Challenge: Rewrite the items below, changing every "GUI agent" to "interface agent" and keeping everything else the same.
◇ ◇ ◇ ◇ ◇
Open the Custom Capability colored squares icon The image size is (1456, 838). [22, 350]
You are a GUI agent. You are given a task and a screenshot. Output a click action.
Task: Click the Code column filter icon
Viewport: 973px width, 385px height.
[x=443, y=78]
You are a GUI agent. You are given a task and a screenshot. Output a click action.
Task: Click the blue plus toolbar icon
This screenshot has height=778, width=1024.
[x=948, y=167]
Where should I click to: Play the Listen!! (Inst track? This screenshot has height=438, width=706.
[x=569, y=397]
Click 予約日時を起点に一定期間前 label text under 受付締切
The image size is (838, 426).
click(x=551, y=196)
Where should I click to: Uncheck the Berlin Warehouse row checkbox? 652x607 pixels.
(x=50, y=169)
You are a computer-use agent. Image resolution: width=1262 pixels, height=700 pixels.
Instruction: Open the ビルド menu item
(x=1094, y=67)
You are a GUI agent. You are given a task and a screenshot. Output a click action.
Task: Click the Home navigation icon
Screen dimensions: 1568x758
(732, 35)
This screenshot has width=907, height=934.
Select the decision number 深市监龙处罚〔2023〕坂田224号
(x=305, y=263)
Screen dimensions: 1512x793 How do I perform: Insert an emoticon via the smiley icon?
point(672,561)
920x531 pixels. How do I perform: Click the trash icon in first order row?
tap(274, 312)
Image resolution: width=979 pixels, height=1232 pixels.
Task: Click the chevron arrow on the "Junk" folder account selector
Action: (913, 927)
◇ ◇ ◇ ◇ ◇
Task response:
Open the Custom Capability colored squares icon The image size is (1456, 838). [22, 350]
You are a interface agent. You are given a task and a screenshot. Output a click action.
Task: Click the Code column filter icon
Viewport: 973px width, 385px height.
[x=443, y=78]
You are a interface agent. You are given a task and a screenshot. Output a click action.
Task: Click the blue plus toolbar icon
This screenshot has height=778, width=1024.
[x=948, y=167]
Where should I click to: Play the Listen!! (Inst track? This screenshot has height=438, width=706.
[x=569, y=397]
Click 予約日時を起点に一定期間前 label text under 受付締切
The image size is (838, 426).
click(x=551, y=196)
Where should I click to: Uncheck the Berlin Warehouse row checkbox? 652x607 pixels.
(x=50, y=169)
You are a computer-use agent. Image resolution: width=1262 pixels, height=700 pixels.
Instruction: Open the ビルド menu item
(x=1094, y=67)
You are a interface agent. You are given a task and a screenshot. Output a click action.
Task: Click the Home navigation icon
Screen dimensions: 1568x758
(732, 35)
This screenshot has width=907, height=934.
Select the decision number 深市监龙处罚〔2023〕坂田224号
(x=305, y=263)
Screen dimensions: 1512x793 How do I perform: Insert an emoticon via the smiley icon?
point(672,561)
920x531 pixels. How do I perform: Click the trash icon in first order row?
tap(274, 312)
Image resolution: width=979 pixels, height=1232 pixels.
Task: Click the chevron arrow on the "Junk" folder account selector
Action: (913, 927)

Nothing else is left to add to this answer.